The allowable compressive load is, for each 2 x 6 ply,

P _{allow, each 2 x 6} = *F*_{c}^{ʹ}* *A *= *1485 psi x 8.25 square inches = 12,250 lb.

For 3 of them,

P _{allow, 3-ply 2 x 6, short} = 3 x 12,250 lb = 36,750 lb.

This value holds for both directions (of potential buckling), supposing the post is so short (or so well braced) that buckling is not an issue (C_{p} = 1.00).

So, at this point, for a post that is really short, or fully braced against buckling, the 3-ply 2 x 6 is stronger, much stronger, than the 6 x 6, even though it’s `less wood’.

Now get back to the look at this post out in the middle of a room, 8 feet tall, unsupported against buckling. We’ll follow NDS Chapter 15 for built-up columns. First let’s look at the potential buckling in the direction of (parallel to) the wide faces of the 2 x 6s. In this case K_{f} = 1.00; I’ll let you read the fine print, and contemplate; it essentially equivalent to calculating the C_{p} (and allowable load) for a single 2 x 6 potentially buckling in the strong direction (of the 2 x 6) … (multiplied by the number of 2 x 6s). For a single 2 x 6 … *F*_{c}^{*} becomes 1485 psi; Cp = 0.709; *F*_{c}^{ʹ}* *= 1053 psi, and …

P _{allow, each 2 x 6, }_{strong direction} = 1053 psi (1.5 in. x 5.5 in.) = 8686 lb, or, for the whole post,

P _{allowable, }_{3-ply 2 x 6, }_{strong direction} = 8686 lb x 3 = 26,100 lb (rounded a bit).

We get better than the allowable load for the 6 x 6, 18,000 lb, free to buckle along the 8 foot height. Alternately, we could calculate the allowable load based on the whole section (3 x 1.5 x 5.5), and we’d get the same thing (buckling in the strong direction of the plies, centric load).

But we’re not done. Now let’s look at the 3-ply 2 x 6 buckling in the weak direction of the 2 x 6s.

We’ll consider the case of the plies being nailed (together) in accordance with NDS 15.3.3. (I’ll let you look at the details).

*F*_{c}^{*} is still 1485 psi; but C_{p} = 0.56; K_{f} = 0.60 (NDS 15.3.2), *F*_{c}^{ʹ}* *= 337 psi, and the allowable load on the 3-ply column is,

P 3-ply 2 x 6, weak direction = 337 psi (3 x 1.5 in. x 5.5 in.) = 12,400 lb (rounded a bit).

So, in the weak direction of the 2 x 6s we take a beating … 12.4k vs. 26k vs. 18k, and so on.

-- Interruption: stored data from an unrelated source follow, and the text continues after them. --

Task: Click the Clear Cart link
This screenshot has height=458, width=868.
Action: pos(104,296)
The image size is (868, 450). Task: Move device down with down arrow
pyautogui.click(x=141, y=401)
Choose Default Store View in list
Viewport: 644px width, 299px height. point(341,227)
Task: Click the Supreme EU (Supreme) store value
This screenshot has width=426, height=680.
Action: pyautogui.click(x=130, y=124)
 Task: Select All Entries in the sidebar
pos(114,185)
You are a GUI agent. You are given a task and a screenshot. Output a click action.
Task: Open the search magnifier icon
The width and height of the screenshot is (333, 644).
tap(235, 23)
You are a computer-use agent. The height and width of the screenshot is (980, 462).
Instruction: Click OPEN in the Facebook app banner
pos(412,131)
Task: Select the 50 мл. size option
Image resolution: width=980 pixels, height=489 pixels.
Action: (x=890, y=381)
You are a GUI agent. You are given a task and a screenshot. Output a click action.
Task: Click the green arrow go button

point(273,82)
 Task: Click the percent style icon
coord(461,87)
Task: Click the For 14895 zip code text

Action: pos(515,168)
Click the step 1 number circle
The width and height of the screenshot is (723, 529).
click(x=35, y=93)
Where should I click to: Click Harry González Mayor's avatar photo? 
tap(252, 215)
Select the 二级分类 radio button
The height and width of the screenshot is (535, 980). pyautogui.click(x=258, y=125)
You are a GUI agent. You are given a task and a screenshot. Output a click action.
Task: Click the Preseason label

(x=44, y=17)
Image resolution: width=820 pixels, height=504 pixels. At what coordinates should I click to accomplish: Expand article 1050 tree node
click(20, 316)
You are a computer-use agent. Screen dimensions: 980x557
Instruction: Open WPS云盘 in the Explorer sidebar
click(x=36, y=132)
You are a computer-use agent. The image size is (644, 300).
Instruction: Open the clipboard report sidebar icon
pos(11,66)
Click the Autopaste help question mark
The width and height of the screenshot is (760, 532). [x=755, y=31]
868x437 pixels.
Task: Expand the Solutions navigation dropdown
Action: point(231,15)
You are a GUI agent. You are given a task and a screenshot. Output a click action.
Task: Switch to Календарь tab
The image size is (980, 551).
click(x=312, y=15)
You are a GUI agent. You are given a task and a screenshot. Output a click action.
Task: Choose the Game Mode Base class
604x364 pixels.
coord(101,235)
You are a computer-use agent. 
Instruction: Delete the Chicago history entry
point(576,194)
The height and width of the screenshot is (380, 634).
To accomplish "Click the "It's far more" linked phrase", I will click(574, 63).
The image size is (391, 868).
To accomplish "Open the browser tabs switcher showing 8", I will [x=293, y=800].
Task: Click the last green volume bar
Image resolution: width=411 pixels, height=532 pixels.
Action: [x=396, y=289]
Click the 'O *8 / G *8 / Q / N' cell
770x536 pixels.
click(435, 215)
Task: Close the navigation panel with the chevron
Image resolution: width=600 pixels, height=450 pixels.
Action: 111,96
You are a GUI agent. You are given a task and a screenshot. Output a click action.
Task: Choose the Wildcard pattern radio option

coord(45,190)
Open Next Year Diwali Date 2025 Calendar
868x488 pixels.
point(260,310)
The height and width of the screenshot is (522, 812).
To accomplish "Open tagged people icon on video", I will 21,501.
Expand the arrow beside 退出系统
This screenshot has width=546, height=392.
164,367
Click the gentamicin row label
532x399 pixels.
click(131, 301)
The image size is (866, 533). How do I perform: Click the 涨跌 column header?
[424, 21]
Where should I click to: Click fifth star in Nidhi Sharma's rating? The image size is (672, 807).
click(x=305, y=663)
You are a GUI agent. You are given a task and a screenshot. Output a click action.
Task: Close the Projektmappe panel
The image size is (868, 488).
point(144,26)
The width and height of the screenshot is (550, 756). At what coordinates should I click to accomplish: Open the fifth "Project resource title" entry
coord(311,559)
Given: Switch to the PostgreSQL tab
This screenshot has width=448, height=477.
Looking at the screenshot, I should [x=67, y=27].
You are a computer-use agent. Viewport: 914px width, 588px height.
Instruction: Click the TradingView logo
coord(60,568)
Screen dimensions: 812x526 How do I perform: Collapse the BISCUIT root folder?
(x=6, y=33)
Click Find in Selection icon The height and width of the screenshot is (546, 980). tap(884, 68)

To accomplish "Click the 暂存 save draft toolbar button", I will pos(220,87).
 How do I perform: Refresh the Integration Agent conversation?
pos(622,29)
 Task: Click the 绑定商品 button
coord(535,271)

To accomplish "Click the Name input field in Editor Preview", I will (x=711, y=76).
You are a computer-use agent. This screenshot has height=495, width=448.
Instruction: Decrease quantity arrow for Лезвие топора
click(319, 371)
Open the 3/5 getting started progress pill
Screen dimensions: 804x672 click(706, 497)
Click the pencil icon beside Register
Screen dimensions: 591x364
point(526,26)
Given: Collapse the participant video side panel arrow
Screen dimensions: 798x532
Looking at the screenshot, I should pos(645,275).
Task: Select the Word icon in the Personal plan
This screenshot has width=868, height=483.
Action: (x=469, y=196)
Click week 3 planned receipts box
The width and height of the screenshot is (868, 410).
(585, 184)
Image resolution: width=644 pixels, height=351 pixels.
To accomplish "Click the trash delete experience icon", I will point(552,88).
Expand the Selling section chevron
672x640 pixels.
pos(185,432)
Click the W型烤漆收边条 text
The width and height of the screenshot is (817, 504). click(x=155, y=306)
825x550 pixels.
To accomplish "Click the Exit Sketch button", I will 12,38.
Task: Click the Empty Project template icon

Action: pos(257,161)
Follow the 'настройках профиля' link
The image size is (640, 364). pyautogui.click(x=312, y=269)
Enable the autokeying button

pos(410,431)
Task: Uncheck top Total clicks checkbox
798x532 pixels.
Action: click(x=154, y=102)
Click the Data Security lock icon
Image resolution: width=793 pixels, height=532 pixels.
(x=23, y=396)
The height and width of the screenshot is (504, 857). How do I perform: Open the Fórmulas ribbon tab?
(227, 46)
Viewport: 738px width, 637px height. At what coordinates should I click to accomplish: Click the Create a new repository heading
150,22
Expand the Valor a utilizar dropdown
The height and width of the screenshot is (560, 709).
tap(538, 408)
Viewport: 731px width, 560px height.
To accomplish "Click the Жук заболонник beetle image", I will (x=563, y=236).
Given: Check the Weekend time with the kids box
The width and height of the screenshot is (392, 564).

The allowable capacity of the built-up column is the lesser of the values for each direction, thus,

**P allow = 337 psi (3 x 1.5 in. x 5.5 in.) = 12,400 lb.**

If we add another lam …

P _{allow 4-ply 2 x 6} = 12,400 x 4 / 3 = 16,500 lb.

If we add yet another …

P _{allow 5-ply 2 x 6} = 16,500 x 5 / 4 = 20,400 lb.

We’re back in the 20,000-lb range for allowable load, but it’s a lot of wood, and will look weird (5-ply 2 x 6 with gross dimension 7.5 in. x 5.5 in.). Let’s *not* use the `n-ply’ 2 x 6 post out in the middle of a room.

Let’s look at a case where the column is *not* nailed in accordance with 15.3.3.

In this case we must look at the buckling capacity of each lam, in the *weak* direction of each lam. For C_{p} (without K_{f}) we get 0.077 (yikes), and *F*_{c}^{ʹ}* *= 144 psi …

P allow, each lam = … wait! … we get *Ɩ*_{e} / d = 64 … greater than 50 … *not even allowed*!

Whoa, do you mean to tell me that in no case is a framing member with 2 inch nominal thickness * (not) even allowed* in a condition where it is unbraced in the weak direction for a height of 8 feet?!!! … Yup!!! (We’ll, that’s not entirely true … we can go with a ratio up to 75,

*during construction*… see NDS. But that’s only for during construction.)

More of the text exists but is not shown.